Donald Trump's 'disgraceful' meeting with Vladimir Putin 'a tragic mistake,' John McCain says
The Republican senator is a longtime critic of the president's.
Sen. John McCain issued a damning statement of President Donald Trump's meeting with Russian President Vladimir Putin, calling their joint news conference "one of the most disgraceful performances by an American president in memory."
"The damage inflicted by President Trump's naiveté, egotism, false equivalence, and sympathy for autocrats is difficult to calculate. But it is clear that the summit in Helsinki was a tragic mistake," McCain said in a statement.
The statement about the Putin meeting is just the latest in a string of criticisms the Republican senator has had for Trump during the president's tenure, and McCain touched on the personal traits of Trump's that were exposed in the meeting with Putin.
"President Trump proved not only unable, but unwilling to stand up to Putin," McCain said in the statement. "He and Putin seemed to be speaking from the same script as the president made a conscious choice to defend a tyrant against the fair questions of a free press, and to grant Putin an uncontested platform to spew propaganda and lies to the world."
McCain has a history of spats not only with Trump but also with Russia, as the Arizona senator was sanctioned by Putin in 2015. At the time, McCain said that he "couldn't be more proud" of the sanction, which came amid Russia's efforts to annex Crimea.
In his latest statement, McCain warned of how the meeting with Trump will be seen as an inherent approval of the Putin regime.
"It is tempting to describe the press conference as a pathetic rout -- as an illustration of the perils of under-preparation and inexperience. But these were not the errant tweets of a novice politician," he said. "These were the deliberate choices of a president who seems determined to realize his delusions of a warm relationship with Putin's regime without any regard for the true nature of his rule, his violent disregard for the sovereignty of his neighbors, his complicity in the slaughter of the Syrian people, his violation of international treaties, and his assault on democratic institutions throughout the world."
McCain also took issue with the contrast between the praise that Trump had for Putin compared with the "bombastic and erratic conduct towards our closest friends and allies in Brussels and Britain."
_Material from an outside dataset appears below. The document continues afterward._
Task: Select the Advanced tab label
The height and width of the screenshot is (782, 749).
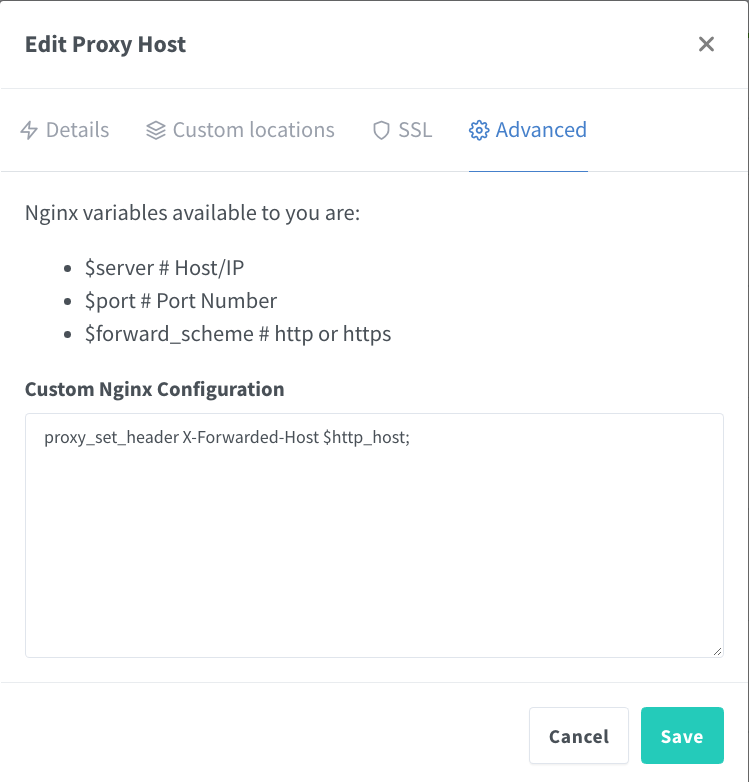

"No prior president has ever abased himself more abjectly before a tyrant," McCain said. "Not only did President Trump fail to speak the truth about an adversary; but speaking for America to the world, our president failed to defend all that makes us who we are —- a republic of free people dedicated to the cause of liberty at home and abroad. American presidents must be the champions of that cause if it is to succeed. Americans are waiting and hoping for President Trump to embrace that sacred responsibility. One can only hope they are not waiting totally in vain."
The senator's daughter, Meghan McCain, a co-host of ABC's "The View" and a regular Republican political commentator, wrote on Twitter that she was "horrified" by the news conference and reiterated her pride in her father's sanction.
"I don’t have anything quippy to tweet. I’m horrified - and have never been more proud of the fact that Putin hates my father so much he personally sanctioned him on Russia's enemies list," she wrote.